§ **Data excerpts**:
********************

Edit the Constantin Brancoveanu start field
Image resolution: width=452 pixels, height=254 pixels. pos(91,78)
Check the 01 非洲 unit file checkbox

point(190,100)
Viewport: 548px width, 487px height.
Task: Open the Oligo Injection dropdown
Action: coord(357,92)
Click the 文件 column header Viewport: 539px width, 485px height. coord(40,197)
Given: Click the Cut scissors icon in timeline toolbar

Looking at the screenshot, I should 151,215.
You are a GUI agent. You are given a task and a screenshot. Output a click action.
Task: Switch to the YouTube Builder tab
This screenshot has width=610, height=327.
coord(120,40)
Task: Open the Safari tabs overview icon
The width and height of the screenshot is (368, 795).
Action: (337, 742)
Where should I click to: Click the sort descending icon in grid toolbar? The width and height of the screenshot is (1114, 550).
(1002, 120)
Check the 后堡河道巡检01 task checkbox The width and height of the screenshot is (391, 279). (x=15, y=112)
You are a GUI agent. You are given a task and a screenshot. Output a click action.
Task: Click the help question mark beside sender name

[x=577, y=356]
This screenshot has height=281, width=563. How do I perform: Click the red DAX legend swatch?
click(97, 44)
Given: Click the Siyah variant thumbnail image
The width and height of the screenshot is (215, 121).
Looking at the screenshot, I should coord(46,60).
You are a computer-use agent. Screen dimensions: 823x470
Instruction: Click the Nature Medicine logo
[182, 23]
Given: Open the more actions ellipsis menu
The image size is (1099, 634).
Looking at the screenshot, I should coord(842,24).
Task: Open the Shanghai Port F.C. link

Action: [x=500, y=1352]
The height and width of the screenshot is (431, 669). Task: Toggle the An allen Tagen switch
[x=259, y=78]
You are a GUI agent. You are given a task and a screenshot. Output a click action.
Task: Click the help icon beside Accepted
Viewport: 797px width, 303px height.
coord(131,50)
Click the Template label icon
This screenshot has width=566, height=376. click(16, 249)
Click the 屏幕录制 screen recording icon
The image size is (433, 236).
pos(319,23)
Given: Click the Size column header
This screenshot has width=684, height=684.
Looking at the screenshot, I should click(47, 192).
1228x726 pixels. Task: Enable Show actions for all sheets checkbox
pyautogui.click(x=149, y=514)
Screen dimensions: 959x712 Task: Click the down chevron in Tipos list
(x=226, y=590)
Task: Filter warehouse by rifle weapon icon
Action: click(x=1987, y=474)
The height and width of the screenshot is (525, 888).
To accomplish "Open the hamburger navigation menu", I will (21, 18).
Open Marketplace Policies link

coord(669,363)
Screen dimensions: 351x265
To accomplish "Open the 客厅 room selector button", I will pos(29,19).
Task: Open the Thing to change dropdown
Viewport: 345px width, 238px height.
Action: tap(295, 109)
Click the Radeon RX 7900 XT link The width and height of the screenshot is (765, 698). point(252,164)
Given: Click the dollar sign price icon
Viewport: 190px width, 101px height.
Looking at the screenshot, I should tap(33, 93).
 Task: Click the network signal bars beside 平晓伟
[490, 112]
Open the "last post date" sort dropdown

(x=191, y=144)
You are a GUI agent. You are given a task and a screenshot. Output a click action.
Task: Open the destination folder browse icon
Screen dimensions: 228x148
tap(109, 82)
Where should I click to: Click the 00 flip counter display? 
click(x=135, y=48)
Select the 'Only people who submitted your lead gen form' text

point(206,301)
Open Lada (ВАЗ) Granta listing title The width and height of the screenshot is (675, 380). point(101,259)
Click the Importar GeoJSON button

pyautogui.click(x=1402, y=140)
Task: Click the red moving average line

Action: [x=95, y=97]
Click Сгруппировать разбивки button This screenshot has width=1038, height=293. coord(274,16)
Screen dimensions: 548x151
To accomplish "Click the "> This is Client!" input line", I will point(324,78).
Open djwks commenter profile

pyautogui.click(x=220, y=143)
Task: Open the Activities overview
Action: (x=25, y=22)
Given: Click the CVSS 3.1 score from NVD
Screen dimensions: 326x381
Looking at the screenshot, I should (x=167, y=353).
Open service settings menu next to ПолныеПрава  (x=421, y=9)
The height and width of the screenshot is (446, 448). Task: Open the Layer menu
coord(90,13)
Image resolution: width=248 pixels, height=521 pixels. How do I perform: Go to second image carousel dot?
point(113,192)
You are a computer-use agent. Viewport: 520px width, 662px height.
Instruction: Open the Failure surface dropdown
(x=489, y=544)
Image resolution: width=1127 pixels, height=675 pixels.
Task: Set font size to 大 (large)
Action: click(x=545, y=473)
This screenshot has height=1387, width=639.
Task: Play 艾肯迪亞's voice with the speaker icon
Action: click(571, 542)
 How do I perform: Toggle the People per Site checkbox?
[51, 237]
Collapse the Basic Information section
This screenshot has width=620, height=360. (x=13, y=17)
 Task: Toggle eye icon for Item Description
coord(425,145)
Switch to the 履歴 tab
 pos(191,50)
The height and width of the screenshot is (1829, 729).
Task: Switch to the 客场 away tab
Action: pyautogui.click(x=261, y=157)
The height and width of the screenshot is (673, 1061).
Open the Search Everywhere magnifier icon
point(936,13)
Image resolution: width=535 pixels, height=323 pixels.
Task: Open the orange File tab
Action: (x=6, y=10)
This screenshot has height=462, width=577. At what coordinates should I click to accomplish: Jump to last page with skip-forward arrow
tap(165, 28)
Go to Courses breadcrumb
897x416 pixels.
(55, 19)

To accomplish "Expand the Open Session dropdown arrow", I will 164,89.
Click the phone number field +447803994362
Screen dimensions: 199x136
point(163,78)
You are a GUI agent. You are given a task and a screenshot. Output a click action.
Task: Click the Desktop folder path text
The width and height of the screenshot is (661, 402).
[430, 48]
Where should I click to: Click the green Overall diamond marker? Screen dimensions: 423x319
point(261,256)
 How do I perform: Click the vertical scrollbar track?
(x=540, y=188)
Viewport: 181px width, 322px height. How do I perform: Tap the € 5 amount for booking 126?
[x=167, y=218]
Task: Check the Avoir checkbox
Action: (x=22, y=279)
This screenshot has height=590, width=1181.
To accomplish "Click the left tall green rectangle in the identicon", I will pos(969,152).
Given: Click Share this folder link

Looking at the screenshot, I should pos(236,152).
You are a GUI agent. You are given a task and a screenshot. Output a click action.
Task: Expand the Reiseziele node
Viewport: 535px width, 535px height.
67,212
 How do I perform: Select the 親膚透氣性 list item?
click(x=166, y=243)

********************

§ **Task objective**: Only one stretch of the entries above is wanted: the lines from the one containing "The image size is (433, 236)." through the one containing "Open service settings". Please reproduce it exactly.

§ **Result for this exercise**:
The image size is (433, 236).
pos(319,23)
Given: Click the Size column header
This screenshot has width=684, height=684.
Looking at the screenshot, I should click(47, 192).
1228x726 pixels. Task: Enable Show actions for all sheets checkbox
pyautogui.click(x=149, y=514)
Screen dimensions: 959x712 Task: Click the down chevron in Tipos list
(x=226, y=590)
Task: Filter warehouse by rifle weapon icon
Action: click(x=1987, y=474)
The height and width of the screenshot is (525, 888).
To accomplish "Open the hamburger navigation menu", I will (21, 18).
Open Marketplace Policies link

coord(669,363)
Screen dimensions: 351x265
To accomplish "Open the 客厅 room selector button", I will pos(29,19).
Task: Open the Thing to change dropdown
Viewport: 345px width, 238px height.
Action: tap(295, 109)
Click the Radeon RX 7900 XT link The width and height of the screenshot is (765, 698). point(252,164)
Given: Click the dollar sign price icon
Viewport: 190px width, 101px height.
Looking at the screenshot, I should tap(33, 93).
 Task: Click the network signal bars beside 平晓伟
[490, 112]
Open the "last post date" sort dropdown

(x=191, y=144)
You are a GUI agent. You are given a task and a screenshot. Output a click action.
Task: Open the destination folder browse icon
Screen dimensions: 228x148
tap(109, 82)
Where should I click to: Click the 00 flip counter display? 
click(x=135, y=48)
Select the 'Only people who submitted your lead gen form' text

point(206,301)
Open Lada (ВАЗ) Granta listing title The width and height of the screenshot is (675, 380). point(101,259)
Click the Importar GeoJSON button

pyautogui.click(x=1402, y=140)
Task: Click the red moving average line

Action: [x=95, y=97]
Click Сгруппировать разбивки button This screenshot has width=1038, height=293. coord(274,16)
Screen dimensions: 548x151
To accomplish "Click the "> This is Client!" input line", I will point(324,78).
Open djwks commenter profile

pyautogui.click(x=220, y=143)
Task: Open the Activities overview
Action: (x=25, y=22)
Given: Click the CVSS 3.1 score from NVD
Screen dimensions: 326x381
Looking at the screenshot, I should (x=167, y=353).
Open service settings menu next to ПолныеПрава  (x=421, y=9)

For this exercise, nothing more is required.